YOUR GOAL
Gather every line in the records below that contains the word "computer".

Collected data entries
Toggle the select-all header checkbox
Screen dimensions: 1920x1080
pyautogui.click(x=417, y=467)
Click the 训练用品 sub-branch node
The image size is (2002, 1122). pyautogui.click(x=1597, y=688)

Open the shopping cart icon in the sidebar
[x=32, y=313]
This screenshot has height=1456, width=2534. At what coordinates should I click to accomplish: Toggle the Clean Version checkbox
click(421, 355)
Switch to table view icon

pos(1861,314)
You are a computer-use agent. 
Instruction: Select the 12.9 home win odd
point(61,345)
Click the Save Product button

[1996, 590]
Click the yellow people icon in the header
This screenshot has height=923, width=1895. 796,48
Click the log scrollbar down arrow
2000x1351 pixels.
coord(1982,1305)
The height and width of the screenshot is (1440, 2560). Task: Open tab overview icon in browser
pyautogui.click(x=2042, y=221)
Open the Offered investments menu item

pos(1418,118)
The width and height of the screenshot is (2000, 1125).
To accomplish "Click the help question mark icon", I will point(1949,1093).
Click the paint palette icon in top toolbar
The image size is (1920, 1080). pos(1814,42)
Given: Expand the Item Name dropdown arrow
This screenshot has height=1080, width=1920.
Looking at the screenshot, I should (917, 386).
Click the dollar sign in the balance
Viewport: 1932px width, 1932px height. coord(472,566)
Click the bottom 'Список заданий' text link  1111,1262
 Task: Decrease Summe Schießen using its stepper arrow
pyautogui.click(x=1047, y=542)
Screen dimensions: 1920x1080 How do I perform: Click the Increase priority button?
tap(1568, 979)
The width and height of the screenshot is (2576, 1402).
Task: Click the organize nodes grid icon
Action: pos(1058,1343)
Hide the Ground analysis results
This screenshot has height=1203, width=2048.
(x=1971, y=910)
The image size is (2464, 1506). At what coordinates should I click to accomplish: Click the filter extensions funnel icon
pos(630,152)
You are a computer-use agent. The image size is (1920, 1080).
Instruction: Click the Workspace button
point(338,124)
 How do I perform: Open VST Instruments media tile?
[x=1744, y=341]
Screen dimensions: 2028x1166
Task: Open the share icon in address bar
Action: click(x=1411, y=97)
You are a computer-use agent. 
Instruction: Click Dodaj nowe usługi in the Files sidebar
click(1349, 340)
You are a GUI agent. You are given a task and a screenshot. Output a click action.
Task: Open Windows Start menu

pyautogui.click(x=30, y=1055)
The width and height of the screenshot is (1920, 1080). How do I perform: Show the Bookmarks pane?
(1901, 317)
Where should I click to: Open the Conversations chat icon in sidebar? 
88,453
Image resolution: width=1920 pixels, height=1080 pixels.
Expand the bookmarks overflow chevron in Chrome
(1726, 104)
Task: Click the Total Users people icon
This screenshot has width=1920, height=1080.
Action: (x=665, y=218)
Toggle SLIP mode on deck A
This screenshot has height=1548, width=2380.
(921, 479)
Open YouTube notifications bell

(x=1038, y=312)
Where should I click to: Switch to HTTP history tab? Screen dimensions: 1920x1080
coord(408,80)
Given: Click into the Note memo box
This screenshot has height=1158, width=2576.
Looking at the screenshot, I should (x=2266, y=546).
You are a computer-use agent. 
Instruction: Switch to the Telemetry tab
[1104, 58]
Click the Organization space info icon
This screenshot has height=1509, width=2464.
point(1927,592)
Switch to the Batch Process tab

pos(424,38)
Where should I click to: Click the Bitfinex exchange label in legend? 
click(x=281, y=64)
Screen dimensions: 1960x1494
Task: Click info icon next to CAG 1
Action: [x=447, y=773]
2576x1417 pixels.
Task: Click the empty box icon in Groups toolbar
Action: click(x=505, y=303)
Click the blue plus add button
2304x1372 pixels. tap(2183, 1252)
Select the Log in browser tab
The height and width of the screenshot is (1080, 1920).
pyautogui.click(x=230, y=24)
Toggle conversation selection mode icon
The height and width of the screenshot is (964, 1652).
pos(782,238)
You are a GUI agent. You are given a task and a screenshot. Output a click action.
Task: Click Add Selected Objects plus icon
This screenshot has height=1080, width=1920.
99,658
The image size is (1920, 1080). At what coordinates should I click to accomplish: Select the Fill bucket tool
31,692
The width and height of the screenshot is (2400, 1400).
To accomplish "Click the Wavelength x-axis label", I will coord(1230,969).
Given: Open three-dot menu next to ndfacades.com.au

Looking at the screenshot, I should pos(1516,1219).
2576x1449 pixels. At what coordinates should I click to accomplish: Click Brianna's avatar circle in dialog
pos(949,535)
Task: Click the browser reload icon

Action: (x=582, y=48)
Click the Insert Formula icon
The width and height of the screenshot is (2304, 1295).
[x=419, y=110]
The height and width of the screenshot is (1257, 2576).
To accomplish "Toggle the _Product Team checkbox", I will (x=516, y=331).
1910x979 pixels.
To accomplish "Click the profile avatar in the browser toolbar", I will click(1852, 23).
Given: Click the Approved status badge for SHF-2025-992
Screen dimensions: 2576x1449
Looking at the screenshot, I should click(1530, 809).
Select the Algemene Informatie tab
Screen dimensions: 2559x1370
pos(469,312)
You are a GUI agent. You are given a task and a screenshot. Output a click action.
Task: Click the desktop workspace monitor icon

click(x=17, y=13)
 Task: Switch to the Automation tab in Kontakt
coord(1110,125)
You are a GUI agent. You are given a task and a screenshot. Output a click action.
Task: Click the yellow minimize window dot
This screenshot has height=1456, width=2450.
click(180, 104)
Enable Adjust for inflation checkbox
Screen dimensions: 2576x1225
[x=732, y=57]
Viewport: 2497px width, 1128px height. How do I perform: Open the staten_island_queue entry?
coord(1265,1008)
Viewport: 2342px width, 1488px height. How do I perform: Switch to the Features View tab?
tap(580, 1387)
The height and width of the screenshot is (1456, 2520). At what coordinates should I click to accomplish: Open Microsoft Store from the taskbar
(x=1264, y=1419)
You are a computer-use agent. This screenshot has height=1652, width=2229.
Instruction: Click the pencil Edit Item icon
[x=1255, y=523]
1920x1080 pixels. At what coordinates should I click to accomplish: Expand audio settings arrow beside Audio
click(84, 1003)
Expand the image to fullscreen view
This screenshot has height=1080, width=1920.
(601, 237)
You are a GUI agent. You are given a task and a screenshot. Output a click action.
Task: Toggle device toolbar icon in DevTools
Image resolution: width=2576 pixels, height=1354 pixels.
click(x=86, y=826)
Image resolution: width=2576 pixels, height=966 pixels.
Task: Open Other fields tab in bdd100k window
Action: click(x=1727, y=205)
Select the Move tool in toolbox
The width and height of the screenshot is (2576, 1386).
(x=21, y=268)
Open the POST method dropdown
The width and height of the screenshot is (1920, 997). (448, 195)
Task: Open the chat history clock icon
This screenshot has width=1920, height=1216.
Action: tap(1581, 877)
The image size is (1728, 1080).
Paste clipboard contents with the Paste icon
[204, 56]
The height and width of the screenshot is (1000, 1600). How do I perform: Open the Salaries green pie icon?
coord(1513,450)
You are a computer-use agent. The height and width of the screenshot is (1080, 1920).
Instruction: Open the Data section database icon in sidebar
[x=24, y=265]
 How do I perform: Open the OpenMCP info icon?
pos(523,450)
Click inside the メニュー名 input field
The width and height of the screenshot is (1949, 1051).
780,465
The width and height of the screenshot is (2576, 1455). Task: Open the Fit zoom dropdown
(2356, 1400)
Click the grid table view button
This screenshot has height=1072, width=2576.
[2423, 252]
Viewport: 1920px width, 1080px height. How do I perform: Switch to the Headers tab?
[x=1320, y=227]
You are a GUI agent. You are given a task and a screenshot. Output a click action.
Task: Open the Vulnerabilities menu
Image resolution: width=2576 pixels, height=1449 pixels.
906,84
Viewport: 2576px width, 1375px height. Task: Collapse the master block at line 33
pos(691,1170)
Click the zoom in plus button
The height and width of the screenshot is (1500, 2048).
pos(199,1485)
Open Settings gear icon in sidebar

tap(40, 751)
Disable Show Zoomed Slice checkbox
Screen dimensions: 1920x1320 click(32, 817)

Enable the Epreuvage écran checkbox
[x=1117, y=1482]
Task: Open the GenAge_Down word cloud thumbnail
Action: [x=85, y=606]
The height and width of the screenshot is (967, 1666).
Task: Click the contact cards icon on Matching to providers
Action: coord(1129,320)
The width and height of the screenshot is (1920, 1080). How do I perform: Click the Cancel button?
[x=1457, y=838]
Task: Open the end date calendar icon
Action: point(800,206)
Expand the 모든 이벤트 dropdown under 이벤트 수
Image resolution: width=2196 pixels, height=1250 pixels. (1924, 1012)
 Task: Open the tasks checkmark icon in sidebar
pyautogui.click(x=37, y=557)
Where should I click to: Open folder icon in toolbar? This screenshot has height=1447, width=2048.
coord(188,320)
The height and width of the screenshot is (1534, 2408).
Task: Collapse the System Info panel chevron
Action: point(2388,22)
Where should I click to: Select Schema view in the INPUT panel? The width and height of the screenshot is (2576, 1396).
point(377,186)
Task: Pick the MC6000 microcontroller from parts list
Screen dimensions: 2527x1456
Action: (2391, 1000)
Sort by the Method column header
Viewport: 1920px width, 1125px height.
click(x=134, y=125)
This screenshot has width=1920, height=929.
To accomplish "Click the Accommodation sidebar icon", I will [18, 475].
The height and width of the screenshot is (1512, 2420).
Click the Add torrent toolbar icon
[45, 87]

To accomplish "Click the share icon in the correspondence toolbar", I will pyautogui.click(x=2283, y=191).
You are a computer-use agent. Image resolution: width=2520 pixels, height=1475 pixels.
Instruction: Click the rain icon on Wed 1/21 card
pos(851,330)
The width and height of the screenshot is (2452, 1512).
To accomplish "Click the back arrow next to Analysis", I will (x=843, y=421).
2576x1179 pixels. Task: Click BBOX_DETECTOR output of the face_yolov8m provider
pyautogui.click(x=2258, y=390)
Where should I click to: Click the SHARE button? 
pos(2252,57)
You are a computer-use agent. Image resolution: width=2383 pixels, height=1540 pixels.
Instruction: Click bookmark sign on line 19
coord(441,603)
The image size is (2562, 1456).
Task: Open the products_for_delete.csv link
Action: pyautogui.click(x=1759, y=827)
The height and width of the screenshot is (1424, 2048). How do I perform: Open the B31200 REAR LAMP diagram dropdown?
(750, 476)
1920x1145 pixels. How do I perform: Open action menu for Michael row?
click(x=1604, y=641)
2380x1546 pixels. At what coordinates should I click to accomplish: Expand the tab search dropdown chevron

SOLUTION TO THIS TASK
You are a computer-use agent. 
You are a computer-use agent. The image size is (1920, 1080).
You are a computer-use agent. 
You are a computer-use agent. 
You are a computer-use agent. This screenshot has height=1652, width=2229.
You are a computer-use agent. The height and width of the screenshot is (1080, 1920).
You are a computer-use agent. Image resolution: width=2520 pixels, height=1475 pixels.
You are a computer-use agent. Image resolution: width=2383 pixels, height=1540 pixels.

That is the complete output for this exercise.